Good solvers are problem-dependent. Nevertheless, some guidelines exist:

State-space model factorisation¤

  • If your problem is scalar-valued (shape=()), use a scalar implementation. Of course, you are always welcome to transform your problem into one with shape (1,) and use a vector-valued solver (not all features are implemented for scalar models).
  • If your problem is vector-valued, be aware that different implementation choices imply different modelling choices.

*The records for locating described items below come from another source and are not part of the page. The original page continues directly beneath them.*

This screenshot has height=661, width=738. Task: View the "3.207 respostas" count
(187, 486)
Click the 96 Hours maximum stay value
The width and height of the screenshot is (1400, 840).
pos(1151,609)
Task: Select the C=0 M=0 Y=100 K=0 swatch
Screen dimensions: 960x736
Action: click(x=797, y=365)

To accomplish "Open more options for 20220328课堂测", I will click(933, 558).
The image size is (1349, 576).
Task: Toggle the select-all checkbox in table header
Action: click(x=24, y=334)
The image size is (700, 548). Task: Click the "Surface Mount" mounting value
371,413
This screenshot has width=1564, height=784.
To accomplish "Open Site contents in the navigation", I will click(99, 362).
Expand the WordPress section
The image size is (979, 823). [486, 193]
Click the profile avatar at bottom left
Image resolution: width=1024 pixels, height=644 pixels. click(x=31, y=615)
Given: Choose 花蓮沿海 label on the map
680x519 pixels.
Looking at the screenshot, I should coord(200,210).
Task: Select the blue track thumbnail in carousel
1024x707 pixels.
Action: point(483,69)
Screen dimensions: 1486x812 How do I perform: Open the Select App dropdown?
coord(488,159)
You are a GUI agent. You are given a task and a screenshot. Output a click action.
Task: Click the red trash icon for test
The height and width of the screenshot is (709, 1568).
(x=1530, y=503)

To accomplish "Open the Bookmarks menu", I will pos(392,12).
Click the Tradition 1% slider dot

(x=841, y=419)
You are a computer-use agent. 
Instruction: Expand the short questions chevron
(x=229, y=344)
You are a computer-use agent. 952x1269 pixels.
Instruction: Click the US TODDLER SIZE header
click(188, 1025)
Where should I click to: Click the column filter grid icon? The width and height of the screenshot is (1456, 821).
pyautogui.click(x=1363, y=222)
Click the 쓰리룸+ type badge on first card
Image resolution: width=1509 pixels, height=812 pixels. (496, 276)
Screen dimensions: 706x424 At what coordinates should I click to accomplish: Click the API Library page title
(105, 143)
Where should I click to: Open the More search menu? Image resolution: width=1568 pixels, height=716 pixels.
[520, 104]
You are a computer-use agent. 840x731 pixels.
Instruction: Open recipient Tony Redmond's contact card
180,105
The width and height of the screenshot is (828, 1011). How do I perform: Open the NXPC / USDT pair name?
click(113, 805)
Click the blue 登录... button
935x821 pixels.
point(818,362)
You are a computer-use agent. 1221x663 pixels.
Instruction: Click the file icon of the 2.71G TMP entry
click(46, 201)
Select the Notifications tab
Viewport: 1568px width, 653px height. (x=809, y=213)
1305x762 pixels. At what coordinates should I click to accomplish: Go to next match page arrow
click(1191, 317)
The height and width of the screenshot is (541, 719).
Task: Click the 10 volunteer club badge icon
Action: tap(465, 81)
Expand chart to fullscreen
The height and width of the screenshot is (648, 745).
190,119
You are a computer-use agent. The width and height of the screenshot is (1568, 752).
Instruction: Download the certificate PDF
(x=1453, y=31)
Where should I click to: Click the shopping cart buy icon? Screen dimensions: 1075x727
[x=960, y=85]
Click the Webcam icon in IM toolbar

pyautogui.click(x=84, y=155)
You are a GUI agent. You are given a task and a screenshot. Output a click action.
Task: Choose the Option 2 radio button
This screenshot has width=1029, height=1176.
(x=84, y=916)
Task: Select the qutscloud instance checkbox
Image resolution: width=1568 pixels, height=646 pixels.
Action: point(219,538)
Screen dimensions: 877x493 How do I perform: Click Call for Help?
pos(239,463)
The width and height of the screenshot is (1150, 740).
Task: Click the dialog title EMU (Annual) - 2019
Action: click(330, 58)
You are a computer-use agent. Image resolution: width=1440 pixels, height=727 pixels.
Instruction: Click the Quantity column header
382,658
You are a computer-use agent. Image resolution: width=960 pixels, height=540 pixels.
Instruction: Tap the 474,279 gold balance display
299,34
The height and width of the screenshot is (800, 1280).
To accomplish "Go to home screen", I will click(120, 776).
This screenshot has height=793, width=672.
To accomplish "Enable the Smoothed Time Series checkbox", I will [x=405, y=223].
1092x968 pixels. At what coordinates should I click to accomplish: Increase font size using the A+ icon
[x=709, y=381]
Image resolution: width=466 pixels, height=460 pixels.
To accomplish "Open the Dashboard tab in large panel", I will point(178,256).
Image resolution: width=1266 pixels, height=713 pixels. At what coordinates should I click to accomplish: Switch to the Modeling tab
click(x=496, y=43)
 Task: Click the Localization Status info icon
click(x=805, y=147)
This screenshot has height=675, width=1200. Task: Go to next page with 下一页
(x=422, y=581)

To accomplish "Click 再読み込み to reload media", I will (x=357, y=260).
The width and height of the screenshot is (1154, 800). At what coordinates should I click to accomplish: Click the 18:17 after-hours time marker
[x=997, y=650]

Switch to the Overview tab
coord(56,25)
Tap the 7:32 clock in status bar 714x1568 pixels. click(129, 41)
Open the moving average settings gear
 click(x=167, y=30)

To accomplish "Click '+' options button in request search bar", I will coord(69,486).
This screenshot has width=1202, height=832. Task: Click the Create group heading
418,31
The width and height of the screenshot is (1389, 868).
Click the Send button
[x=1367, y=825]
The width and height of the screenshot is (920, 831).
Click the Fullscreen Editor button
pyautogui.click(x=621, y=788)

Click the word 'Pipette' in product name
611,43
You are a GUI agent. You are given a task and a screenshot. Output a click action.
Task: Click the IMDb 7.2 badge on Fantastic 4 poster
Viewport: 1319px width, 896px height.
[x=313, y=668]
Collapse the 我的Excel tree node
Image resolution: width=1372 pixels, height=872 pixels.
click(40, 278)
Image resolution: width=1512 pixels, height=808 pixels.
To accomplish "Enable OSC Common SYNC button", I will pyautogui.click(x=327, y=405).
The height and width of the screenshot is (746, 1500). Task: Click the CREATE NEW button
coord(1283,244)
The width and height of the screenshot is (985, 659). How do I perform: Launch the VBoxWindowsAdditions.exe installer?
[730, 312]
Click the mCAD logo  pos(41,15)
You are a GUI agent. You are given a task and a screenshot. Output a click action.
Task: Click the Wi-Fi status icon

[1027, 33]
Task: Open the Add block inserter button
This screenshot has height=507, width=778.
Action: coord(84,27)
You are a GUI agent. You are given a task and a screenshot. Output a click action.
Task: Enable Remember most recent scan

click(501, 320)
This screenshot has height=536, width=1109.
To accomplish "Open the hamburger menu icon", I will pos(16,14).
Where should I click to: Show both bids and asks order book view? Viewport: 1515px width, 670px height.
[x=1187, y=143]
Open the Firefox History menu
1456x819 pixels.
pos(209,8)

If you don't care about modelling choices:

  • If your problem is high-dimensional, use a blockdiag or isotropic implementation.
  • If your problem is medium-dimensional, use any implementations. isotropic factorisations tend to be the fastest with the worst UQ and worst stability, dense factorisations tend to be the slowest with the best UQ and best stability, blockdiag factorisations are somewhere in between.

Stiffness¤

If your problem is stiff, use a a dense implementation in combination with a correction scheme that employs first-order linearisation; for instance, ts1 or slr1. Zeroth-order approximation and too-aggressive state-space model factorisation will likely fail.

If your problem is stiff and high-dimensional: try first-order linearisation with a block-diagonal factorisation. If that does not work: let me know what you come up with...

Filters vs smoothers¤

Almost always, use a ivpsolvers.strategy_filter strategy for simulate_terminal_values, a ivpsolvers.strategy_smoother strategy for solve_adaptive_save_every_step, and a ivpsolvers.strategy_fixedpoint strategy for solve_adaptive_save_at. Use either a filter (if you must) or a smoother (recommended) for solve_fixed_step. Other combinations are possible, but rather rare (and require some understanding of the underlying statistical concepts).

Calibration¤

Use a solvers.solver_dynamic solver if you expect that the output scale of your IVP solution varies greatly. Otherwise, use an solvers.solver_mle solver. Try a solvers.solver for parameter-estimation.

Miscellaneous¤

If you use a ts0, choose an isotropic factorisation instead of a dense factorisation. They do the same, but the isotropic factorisation is cheaper.

These guidelines are a work in progress and may change soon. If you have any input, let me know!